▶ [What you need to do] Only the lines from the one containing "This screenshot has width=1468, height=739." through the end of the listing are to be repeated, exactly and without pictures.

-- Supplied data follows --

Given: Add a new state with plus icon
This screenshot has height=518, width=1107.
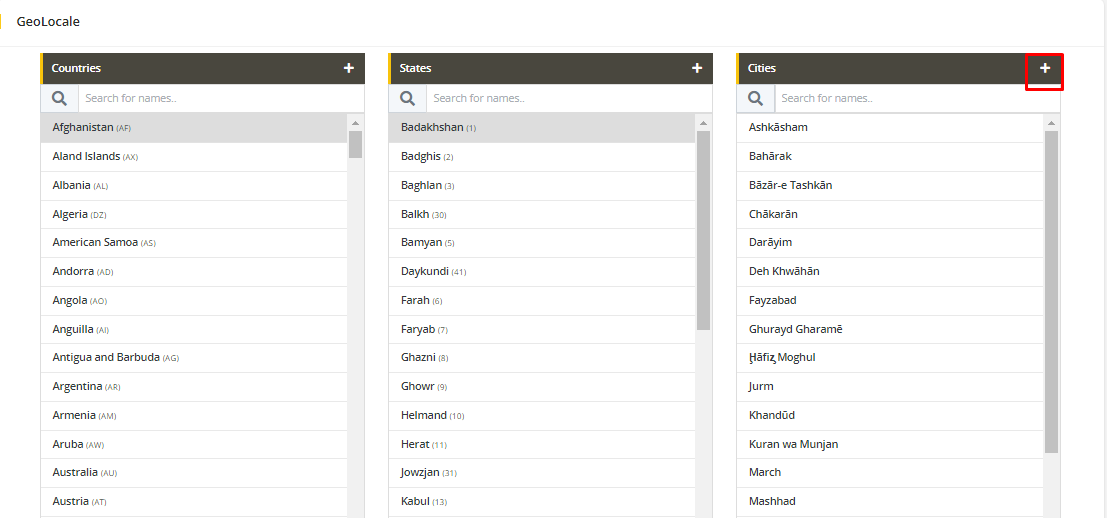Looking at the screenshot, I should [x=696, y=68].
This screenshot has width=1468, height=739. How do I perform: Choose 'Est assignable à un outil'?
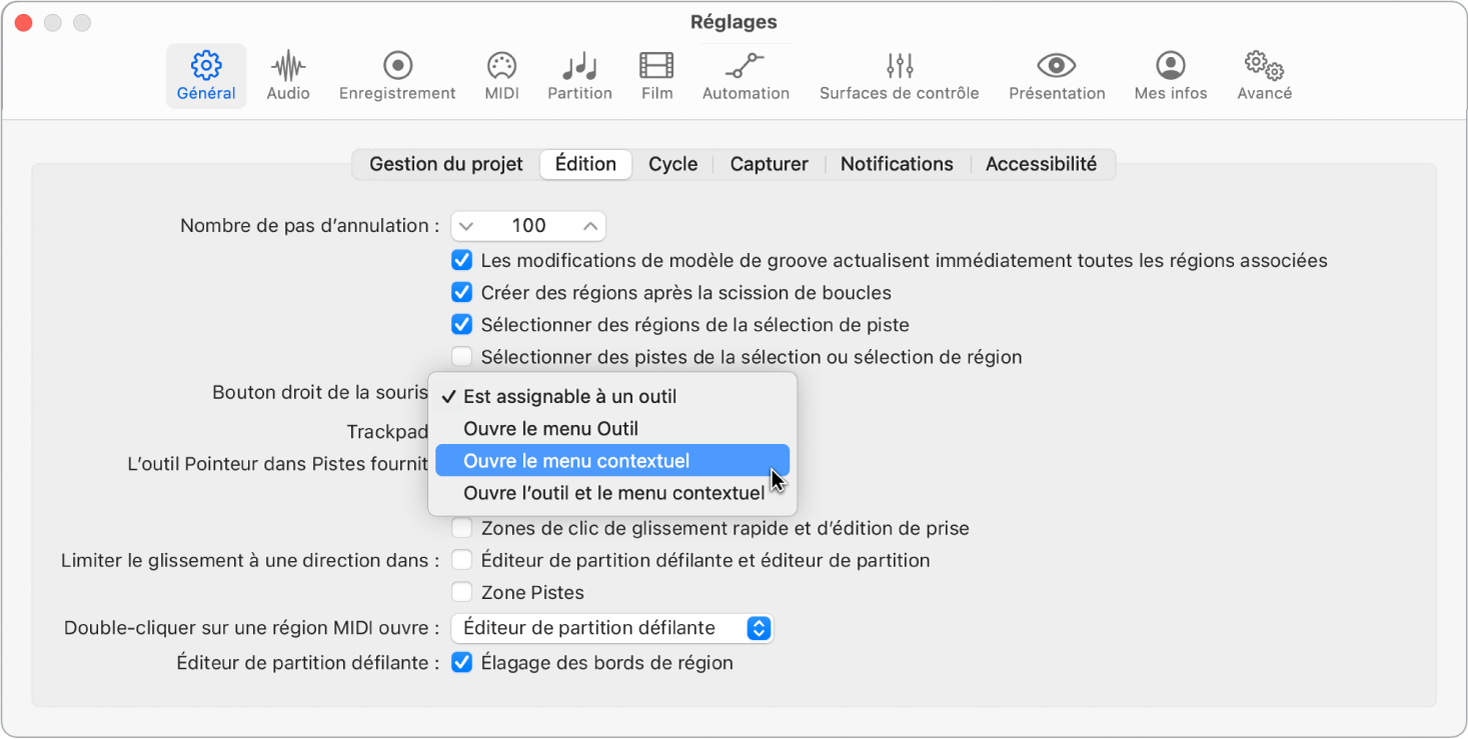coord(569,396)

-- Supplied data concluded --

▶ [Response area]
This screenshot has width=1468, height=739. How do I perform: Choose 'Est assignable à un outil'?
coord(569,396)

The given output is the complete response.